As poets, it's important to remember that what we do is primarily music. Way back when we were strumming lyres, that which was poetry was that which was song. Bree knows this, as evidenced in her book was chicken trax amid sparrows tread. While it may not be sauntered iambs or rushed and tumbled trochees, bree has captured on the page an oracular musicality that, when it's on, works.
This is not to write that every poem in this book works. Some are a bit personal, a bit silly, or a bit too much observation for me. "The Selected Meanings of Charge," for example, plays out more like a verbal exercise than a poem. Politics are hinted at, but not to the depth of a piece like "If We Are All In This Together," which contains lines like
"if we're in this together, then we too fought with
our friend on lines where war is like pudding,
softening wax paper as it cools either side,
also like lava, thick and red hot as friendship."
This book is three sections: the first, poems; the second, a poetic memoir; and the third, poetry correlating with the memoir. The poetry of the first part is rough going. Some of the pieces work, some don't. The memoir, however, really grounds the book. Bree takes her reader on a dual journey through a bout with the realities of modern medical practices as well as through an honest childhood. Neither road is idealized, nor is it demonized, the the reader is left with a bracing breath of reality. Parts of the story are funny, parts are sad, many are direct and uncomfortable, yanking the reader out of their day-to-day affairs and deep into the personal life of the author. All the while, Bree keeps up her musicality. The story reads well, and I can only imagine what it would sound like aloud. The rhythm of the speech patterns comes through steady and rollicking, and the tale never drops or lets the reader off.
The accompanying poems in the third section work well with the tale, often forcing the reader to return to the story and reread sections in rememberance. Something like "Bacteria and the Moon," works well on its own, but really echoes parts of the story:
Bacteria grows best when left alone
with no breath
in a dark, closed home.
The moon wants not a container,
but a vast darkness.
The monk needs vastness alone.
Vastness of soul,
vastness of breath,
light and dark become one.
The monk breathes to find his peace.
Then he can watch the moon more thankfully.
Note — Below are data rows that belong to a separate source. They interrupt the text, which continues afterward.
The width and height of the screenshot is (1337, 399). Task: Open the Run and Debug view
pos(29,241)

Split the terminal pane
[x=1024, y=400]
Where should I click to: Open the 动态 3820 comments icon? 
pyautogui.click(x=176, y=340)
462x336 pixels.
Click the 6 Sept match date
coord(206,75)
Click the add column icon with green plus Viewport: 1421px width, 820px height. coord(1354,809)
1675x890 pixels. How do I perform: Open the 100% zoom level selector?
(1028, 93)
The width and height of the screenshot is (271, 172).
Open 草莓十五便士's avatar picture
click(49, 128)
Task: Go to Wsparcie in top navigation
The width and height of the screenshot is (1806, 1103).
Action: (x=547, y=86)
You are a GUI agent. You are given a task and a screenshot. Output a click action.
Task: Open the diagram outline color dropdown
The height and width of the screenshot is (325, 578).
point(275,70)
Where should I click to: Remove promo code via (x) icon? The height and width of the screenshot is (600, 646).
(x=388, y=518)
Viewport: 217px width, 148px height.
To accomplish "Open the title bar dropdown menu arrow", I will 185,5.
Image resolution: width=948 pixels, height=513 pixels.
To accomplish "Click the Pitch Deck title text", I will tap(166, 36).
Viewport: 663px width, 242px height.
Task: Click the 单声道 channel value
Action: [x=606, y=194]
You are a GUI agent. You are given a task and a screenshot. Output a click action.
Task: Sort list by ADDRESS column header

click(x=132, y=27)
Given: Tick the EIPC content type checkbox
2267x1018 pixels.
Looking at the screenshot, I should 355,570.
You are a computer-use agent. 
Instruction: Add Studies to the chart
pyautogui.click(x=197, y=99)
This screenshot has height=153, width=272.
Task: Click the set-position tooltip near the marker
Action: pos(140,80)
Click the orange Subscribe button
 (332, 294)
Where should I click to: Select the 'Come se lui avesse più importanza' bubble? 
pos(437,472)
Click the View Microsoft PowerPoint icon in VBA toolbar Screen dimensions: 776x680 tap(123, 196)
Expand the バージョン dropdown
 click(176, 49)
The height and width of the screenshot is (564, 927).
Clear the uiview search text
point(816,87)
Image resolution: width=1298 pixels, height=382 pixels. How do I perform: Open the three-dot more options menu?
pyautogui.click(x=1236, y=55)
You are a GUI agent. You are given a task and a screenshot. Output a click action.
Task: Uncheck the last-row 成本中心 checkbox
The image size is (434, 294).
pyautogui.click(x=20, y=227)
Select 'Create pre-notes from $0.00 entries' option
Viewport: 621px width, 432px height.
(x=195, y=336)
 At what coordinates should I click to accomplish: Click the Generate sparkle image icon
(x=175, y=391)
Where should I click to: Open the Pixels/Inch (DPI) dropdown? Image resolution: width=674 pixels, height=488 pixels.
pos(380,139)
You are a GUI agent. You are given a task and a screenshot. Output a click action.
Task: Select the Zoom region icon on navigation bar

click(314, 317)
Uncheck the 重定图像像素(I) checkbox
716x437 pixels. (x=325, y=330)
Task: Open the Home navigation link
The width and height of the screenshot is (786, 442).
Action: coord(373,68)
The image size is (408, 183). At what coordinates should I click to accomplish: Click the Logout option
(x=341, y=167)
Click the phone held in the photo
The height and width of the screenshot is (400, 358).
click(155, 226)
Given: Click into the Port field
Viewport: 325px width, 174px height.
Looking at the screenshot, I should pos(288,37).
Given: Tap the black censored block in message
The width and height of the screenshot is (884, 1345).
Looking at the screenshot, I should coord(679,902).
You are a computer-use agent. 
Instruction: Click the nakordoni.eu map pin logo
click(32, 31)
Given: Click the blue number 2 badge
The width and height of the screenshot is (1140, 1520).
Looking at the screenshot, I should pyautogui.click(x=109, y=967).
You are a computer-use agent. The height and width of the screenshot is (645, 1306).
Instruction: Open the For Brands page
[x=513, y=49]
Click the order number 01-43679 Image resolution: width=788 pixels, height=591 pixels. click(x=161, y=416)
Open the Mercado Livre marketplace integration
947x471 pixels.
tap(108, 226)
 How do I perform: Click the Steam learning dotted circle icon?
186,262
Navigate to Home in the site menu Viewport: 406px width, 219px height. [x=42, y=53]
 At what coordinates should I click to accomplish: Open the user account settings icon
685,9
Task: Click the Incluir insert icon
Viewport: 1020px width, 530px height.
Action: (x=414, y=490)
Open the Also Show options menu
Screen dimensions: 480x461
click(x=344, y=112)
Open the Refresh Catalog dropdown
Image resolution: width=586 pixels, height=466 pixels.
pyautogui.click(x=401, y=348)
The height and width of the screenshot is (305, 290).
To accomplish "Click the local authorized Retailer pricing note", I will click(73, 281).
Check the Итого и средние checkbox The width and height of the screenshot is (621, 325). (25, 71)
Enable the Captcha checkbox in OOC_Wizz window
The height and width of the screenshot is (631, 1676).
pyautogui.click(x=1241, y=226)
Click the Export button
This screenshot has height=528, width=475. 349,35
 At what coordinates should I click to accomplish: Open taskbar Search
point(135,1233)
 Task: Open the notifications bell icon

Bacteria may know much about peace,
but can't share any with monk
or with moon
for he lives all alone in a closed off room.
The monk feels lucky,
for if he ever loses peace
he has only to breathe vastly,
or look to the moon.
Knowing, post-story, that the bacteria was growing in her sinus and causing migraines really adds to Bree's poem, and causes the reader to circle between the two, layering the two over and over in their mind.
Bree's poems can be rough around the edges, both in terms of content and syntax. Anyone seeking perfect grammar or poignancy at every step should probably not stop here. At times she is coy, silly, even secretive. However, absolute understanding is not the point of this book. What Bree does is captures the rhythms of speech and music, and fuses them into a language all her own. Many of the poems in this book simply pour over the reader, repeatedly drenching them in their song until the reader is breathless, all but drowned.